First post in a few months since I've been busy building a "DAW-less" rig to make sequenced/electronic music with. I'm also deliberately taking time off from soldering, since I use leaded solder and probably have more of the stuff in my blood than I should after 4+ years of almost daily circuit building.
BUT since I am currently having to build quite a few of these things (seven in total) to properly mute all the channel strips on my mixer (some of them pop when I feed them too hot of a bass signal), I thought I might share my layout.
This is, essentially, a standalone active mute switch with an optional dedicated tuner output. I adapted it from a GuitarPCB design, and if you fancy something neater than stripboard, you can buy kits from Müsikding or PCBs directly from GuitarPCB.

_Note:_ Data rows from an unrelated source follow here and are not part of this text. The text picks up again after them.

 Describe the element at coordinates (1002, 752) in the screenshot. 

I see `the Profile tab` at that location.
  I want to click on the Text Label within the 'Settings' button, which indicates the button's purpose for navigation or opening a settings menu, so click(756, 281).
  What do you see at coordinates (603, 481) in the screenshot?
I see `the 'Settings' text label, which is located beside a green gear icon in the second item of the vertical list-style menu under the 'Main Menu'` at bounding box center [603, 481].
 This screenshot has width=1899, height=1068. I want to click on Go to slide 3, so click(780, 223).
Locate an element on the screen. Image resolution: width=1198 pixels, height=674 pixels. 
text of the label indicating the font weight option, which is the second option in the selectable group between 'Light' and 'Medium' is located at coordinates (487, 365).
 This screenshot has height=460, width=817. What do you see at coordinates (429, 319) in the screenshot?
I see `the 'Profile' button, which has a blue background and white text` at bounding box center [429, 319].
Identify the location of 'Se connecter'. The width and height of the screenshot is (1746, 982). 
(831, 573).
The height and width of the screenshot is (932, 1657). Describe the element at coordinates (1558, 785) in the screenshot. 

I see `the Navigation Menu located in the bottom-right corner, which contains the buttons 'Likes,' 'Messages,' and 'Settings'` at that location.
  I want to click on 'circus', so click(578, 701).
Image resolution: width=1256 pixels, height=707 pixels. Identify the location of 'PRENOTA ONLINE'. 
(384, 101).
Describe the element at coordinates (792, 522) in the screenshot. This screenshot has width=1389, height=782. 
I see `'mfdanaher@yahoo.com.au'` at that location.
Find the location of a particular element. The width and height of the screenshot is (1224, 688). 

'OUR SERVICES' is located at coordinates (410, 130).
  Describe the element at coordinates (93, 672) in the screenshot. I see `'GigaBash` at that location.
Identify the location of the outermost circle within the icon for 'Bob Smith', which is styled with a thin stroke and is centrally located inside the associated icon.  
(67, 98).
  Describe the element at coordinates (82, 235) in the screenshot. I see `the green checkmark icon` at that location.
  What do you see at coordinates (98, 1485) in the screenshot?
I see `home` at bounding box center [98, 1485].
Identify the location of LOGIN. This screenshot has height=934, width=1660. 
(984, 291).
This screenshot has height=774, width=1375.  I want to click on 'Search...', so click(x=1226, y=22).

This drawing includes some suggested modifications from GuitarPCB - most notably, the gain boost pot - which can be omitted and replaced with a simple jumper for just slightly above unity. The 470nF capacitors are my preferred values for maintaining low end integrity. The original build doc calls for 220nF caps in those four positions.
Any dual op amp will do - TL072's work fine. I've been using NE5532's in order to keep it clean and safely allow for the jump to an 18v supply (just use caps that are rated to a minimum 35 volts!).
You can also use a 3PDT stomp switch, of course - but only two columns of lugs are necessary - which is why the drawing is for a DPDT stomp.
The original build doc calls for a common-anode, bi-color LED but I've no experience with those, other than I have read that they can be kind of on the dim side. I've got horrible peripheral vision and need my LEDs to be visible from space, so I went with two standard 5mm diodes for separate active and mute indicators.
Also - if you don't want the dedicated, always-on, tuner pedal out - you can just omit the polarized 2u2 capacitor, as well as the cut that is just to the right of the cathode of that cap. One less 1/4" jack to solder!
The original goal of the designer of this circuit was to allow you to still use your tuner while totally removing it from your signal path. While replacing it with a decent, modifiable buffer/signal driver. As it is designed, the tuner is always on and pitch detecting - you just choose whether or not you want your signal active or muted.
It's a pretty simple utility build that works great, with NO popping or signal bleed. It's definitely in the "I didn't realize how badly I needed one of these until I built it" category for me.